Thaksin gives props to Move Forward ‘disruptors,’ vows to join their party train

Thaksin Shinawatra speaks Tuesday night in a Clubhouse livestream Image: CareTalk/Facebook
Thaksin Shinawatra speaks Tuesday night in a Clubhouse livestream Image: CareTalk/Facebook

Former Prime Minister Thaksin Shinawatra conceded last night that the popularity of upstart progressive party Move Forward prevailed in the election in a post-mortem of the second-place showing of the movement he’s led directly or indirectly for over two decades.

Addressing fans in a livestream, the Clubhouse-loving fugitive Pheu Thai Party founder congratulated all newly elected lawmakers and the Move Forward Party for outperforming his team, which he insists remains in high spirits, and sought to dismiss fears he would broker a secret deal to form a competing government.

“We are going to learn from our mistakes, make improvements, and allow the older generation to step back a little in politics,” the exiled head of the Shinawatra dynasty said in a chat with starchitect Duangrit Bunnag and former journalist and government flack Teerat Ratanasevi. “Today we must retreat, not think to resolve, but we must really retreat. It’s no longer our era. Pita Limjaroenrat, he’s 42, whatever he says is smart. He is in tune with the present and future world.”

He noted Move Forward’s powerful momentum, congratulated its near sweep of all Bangkok constituencies, and praised the party’s social media game, comparing it to a small-scale enterprise that creates pleasing new products that disrupts the old guard.

All bets had been on Pheu Thai once again flexing its power and coming out ahead in Sunday’s general election. In a surprise upset, the five-year-old progressive movement fronted by Move Forward won in a landslide, securing 36.2% of the vote and 152 seats in parliament. Pheu Thai scored 26.7% and 141 seats, followed by the military proxy party of United Thai Nation’s 36 seats with 11.9% support.

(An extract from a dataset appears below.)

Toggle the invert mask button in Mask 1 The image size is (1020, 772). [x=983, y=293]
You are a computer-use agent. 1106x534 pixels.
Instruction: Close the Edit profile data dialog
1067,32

Thaksin compared Move Forward’s success in inspiring voters to a new marketing approach the older generation may not understand. (Not unless they are 73-year-old Thaksin.) He added that it succeeded without spending a lot of money to gain a significant number of “natural votes.” (Those unaccustomed to buying them might just call these “votes.”) Meanwhile, he observed that other parties scored constituency seats the old-fashioned way – by buying them.

In his Tuesday-night quarterbacking, he blamed Pheu Thai’s distant second place on its ground game. He said that while the party did well in 112 constituencies, its unsuccessful candidates’ failure to campaign intensively resulted in their defeat.

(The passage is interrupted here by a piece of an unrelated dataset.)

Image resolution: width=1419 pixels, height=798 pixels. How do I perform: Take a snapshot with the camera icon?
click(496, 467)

He said the party now led by his daughter Paetongtarn would have to learn and adapt but said everyone is in good sports about their loss and ready to join a coalition with the orange juggernaut that fed them their lunches.

He also sought to dispel persistent rumors circulating before the election that Pheu Thai had been building secret alliances to form a government, even with its longtime military antagonists, that would shut out Move Forward. He said no such deals had been pursued.

Thaksin further emphasized that regardless of Phei Thai’s performance, what’s important to him was returning home to care for his seven grandchildren. 

Despite Pheu Thai’s failure to triumph at the ballot box, he reaffirmed his intentions to return in July after living in exile abroad for the past 17 years.